BEGIN STORED DATA

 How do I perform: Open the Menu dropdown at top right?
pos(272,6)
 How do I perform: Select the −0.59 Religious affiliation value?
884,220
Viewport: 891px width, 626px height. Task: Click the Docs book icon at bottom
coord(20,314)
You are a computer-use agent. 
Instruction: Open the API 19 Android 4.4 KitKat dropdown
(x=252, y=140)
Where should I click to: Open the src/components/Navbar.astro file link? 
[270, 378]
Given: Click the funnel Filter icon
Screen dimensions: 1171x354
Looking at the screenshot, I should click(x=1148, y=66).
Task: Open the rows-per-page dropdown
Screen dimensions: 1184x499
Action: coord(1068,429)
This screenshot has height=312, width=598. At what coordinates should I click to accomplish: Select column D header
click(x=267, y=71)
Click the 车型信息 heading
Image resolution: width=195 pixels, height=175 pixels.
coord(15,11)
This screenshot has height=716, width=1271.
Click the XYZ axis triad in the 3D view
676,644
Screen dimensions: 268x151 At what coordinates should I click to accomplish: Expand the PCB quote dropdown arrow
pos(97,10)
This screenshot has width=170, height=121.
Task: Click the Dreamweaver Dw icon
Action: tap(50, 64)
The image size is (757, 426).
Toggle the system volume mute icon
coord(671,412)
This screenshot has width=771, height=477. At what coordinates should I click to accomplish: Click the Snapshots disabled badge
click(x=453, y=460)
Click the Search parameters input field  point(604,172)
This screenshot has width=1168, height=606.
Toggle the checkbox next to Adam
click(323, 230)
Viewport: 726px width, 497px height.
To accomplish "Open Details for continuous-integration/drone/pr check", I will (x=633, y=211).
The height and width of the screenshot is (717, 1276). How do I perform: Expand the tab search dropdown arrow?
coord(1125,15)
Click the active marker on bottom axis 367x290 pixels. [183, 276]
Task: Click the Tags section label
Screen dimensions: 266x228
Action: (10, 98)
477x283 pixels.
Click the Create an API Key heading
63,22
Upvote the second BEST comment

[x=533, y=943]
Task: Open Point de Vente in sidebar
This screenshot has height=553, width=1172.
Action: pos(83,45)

END STORED DATA

### EXERCISE GOAL
Nothing beyond the line containing "Click the Search" is to be output; the lines above, from the first one onward to that line, are to be transcribed exactly.

### ANSWER TO THE PROBLEM
 How do I perform: Open the Menu dropdown at top right?
pos(272,6)
 How do I perform: Select the −0.59 Religious affiliation value?
884,220
Viewport: 891px width, 626px height. Task: Click the Docs book icon at bottom
coord(20,314)
You are a computer-use agent. 
Instruction: Open the API 19 Android 4.4 KitKat dropdown
(x=252, y=140)
Where should I click to: Open the src/components/Navbar.astro file link? 
[270, 378]
Given: Click the funnel Filter icon
Screen dimensions: 1171x354
Looking at the screenshot, I should click(x=1148, y=66).
Task: Open the rows-per-page dropdown
Screen dimensions: 1184x499
Action: coord(1068,429)
This screenshot has height=312, width=598. At what coordinates should I click to accomplish: Select column D header
click(x=267, y=71)
Click the 车型信息 heading
Image resolution: width=195 pixels, height=175 pixels.
coord(15,11)
This screenshot has height=716, width=1271.
Click the XYZ axis triad in the 3D view
676,644
Screen dimensions: 268x151 At what coordinates should I click to accomplish: Expand the PCB quote dropdown arrow
pos(97,10)
This screenshot has width=170, height=121.
Task: Click the Dreamweaver Dw icon
Action: tap(50, 64)
The image size is (757, 426).
Toggle the system volume mute icon
coord(671,412)
This screenshot has width=771, height=477. At what coordinates should I click to accomplish: Click the Snapshots disabled badge
click(x=453, y=460)
Click the Search parameters input field  point(604,172)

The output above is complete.